There are many articles this time of year about how to improve individual productivity, thereby accelerating company growth over the course of the year. I’ve written my fair share of these articles and, of course, they have their place. But this year, I want to step back and take a different approach, viewing growth from a strategic perspective. I want to speak to you – not about improving productivity on an individual level, but about improving the productivity of the business as a whole. I’m about to share something I have implemented here at Sandler which has jump-started our growth year after year after year. The process is designed for team and company leaders, and it is known as the Six Ps. Let’s look at each of the Ps now.
1. Planning. You need to begin with a plan. This means asking yourself where, specifically, you want the group to be in years one, two, and three. Then you go on to look at where you personally would like to be in each of those years. Tying personal goals into the corporate goals is vitally important. At the team and company level, this is the beginning of a discussion about planning, not the end game. You must ensure the whole team is engaged in the discussion about where the group will be going, because then it becomes “our plan.” As the leader, of course, you’re shaping it, and you make the ultimate calls, but the more you can turn this into a “we” process, as opposed to a “me” process, the better off everyone will be.
2. Positions. Now that you’ve created a plan that lays out where you would like to be over the next one to three years, the next question addresses what type of roles are needed within the organization to make that happen. They may be exactly the same as the roles you have in place right now. Often, though, they’re not. Recently, I added eight additional positions to our organization, in order hit the plan we had created. The plan was the driving force behind how our organizational chart needed to look like. That is as it should be.
3. People. You start this one by asking, “Who do I need to fill my organizational chart in order to hit my plan?” Sometimes you’re going to be moving people to different seats on the bus. When you have open positions, you have to either recruit from the outside or assign from within. As the leader, you’re the one who needs to make that decision. The second part of this People step, which is equally important, regards with development. Once you have the right people in place, you will need to ensure they are properly coached and trained to be 100% competent and able to do everything necessary to hit the plan.

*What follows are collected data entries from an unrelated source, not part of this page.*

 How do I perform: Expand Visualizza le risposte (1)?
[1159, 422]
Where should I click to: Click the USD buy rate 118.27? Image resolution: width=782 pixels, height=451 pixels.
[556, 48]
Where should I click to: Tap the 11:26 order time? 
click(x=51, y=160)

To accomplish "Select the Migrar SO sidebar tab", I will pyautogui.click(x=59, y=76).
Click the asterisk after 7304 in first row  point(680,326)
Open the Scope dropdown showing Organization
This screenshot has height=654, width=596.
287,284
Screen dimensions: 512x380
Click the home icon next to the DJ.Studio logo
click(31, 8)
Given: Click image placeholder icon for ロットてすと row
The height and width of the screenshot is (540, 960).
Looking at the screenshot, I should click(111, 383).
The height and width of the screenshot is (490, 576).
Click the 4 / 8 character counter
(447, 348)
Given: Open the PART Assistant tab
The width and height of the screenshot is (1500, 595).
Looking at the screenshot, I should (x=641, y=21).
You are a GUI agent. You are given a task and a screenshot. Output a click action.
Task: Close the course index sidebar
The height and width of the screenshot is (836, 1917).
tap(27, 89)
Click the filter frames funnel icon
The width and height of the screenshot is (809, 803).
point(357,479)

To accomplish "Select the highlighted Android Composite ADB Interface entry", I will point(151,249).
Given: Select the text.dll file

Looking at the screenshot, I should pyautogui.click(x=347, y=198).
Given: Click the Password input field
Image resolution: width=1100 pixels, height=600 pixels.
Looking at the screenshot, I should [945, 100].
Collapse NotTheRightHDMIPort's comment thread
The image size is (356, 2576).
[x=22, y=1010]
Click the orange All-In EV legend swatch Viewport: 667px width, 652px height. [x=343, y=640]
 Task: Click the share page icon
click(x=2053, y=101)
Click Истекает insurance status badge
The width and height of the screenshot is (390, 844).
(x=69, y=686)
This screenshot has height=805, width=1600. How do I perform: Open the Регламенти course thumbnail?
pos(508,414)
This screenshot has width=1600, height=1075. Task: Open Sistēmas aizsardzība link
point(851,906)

4. Process. In this step, you’re making sure to capture, document, and circulate critical best practices. Basically, you’re creating a playbook – something that is absolutely essential for any professional team. I’m always shocked when I learn how many organizations do not have a good playbook. If you ask one person in any given department, “Hey, could you tell me the process for A, B, and C?” and that person is unable to respond, it’s typically because that specific process is done by someone else. So what happens if that other person is recruited away by a competitor tomorrow? This, of course, is not an issue when you capture the best practice for each process necessary to execute your plan. Don’t have an overkill exercise where you document 600 processes, but be sure to focus on what’s most essential to the plan.
5. Performetrics. This is another word for Key Performance Indicators (KPIs), with the important proviso that these KPIs are customized to the individual team member, and they must measure activities that are totally under his or her control. Note, for instance, that whether a sale closes is not under a salesperson’s control! The total number of conversations with new prospects is under the person’s control. You should be measuring everybody, and I do mean everybody, on the metrics that matter most. This may take some time to set up. Invest the time! Everyone in the organization should have a trackable, personalized KPI driving the plan that you initially set.
6. Passion. As the leader, you need to have passion, rooted in a firm belief that the plan is going to take you to your goals. You also need to be passionate in your conviction that you have done everything humanly possible to identify the right positions, assign the right people, put the right processes are in place, and measure people’s behaviors so they know (and you know) whether they’re contributing. Perhaps most important of all, you must have the passion to see it through. This is all about being consistent. This can’t be a program called, “This, Too, Shall Pass.” If your team thinks of it that way, you will not accelerate, and you will not grow. You will end up putting in a lot of hard work with no payoff, so follow through and a commitment to finish is imperative.
There’s one last thing that I’ll share with you to tie everything together – a bonus technique, if you will: find and hold on to people who are both willing and able. When you’re evaluating your people, make sure that you are always identifying and promoting people who are both capable of doing the job and emotionally invested in actually doing it at a high level. Hiring someone who is unable and willing doesn’t really do anything for you except leave you with a staff who would love to help you, but can’t. And someone who can do the job, but has a sense of entitlement and only performs at a high level when they know you’re watching, isn’t going to get you where you want to go, either. Your goal, as a leader, is to attract, develop, and retain people who are always moving toward acquiring new skills and always moving toward the goal of leveraging those skills in service of the fulfillment of your vision. If you do that, and follow the six steps I have shared with you, you will have a great 2020 – with many profitable years to follow.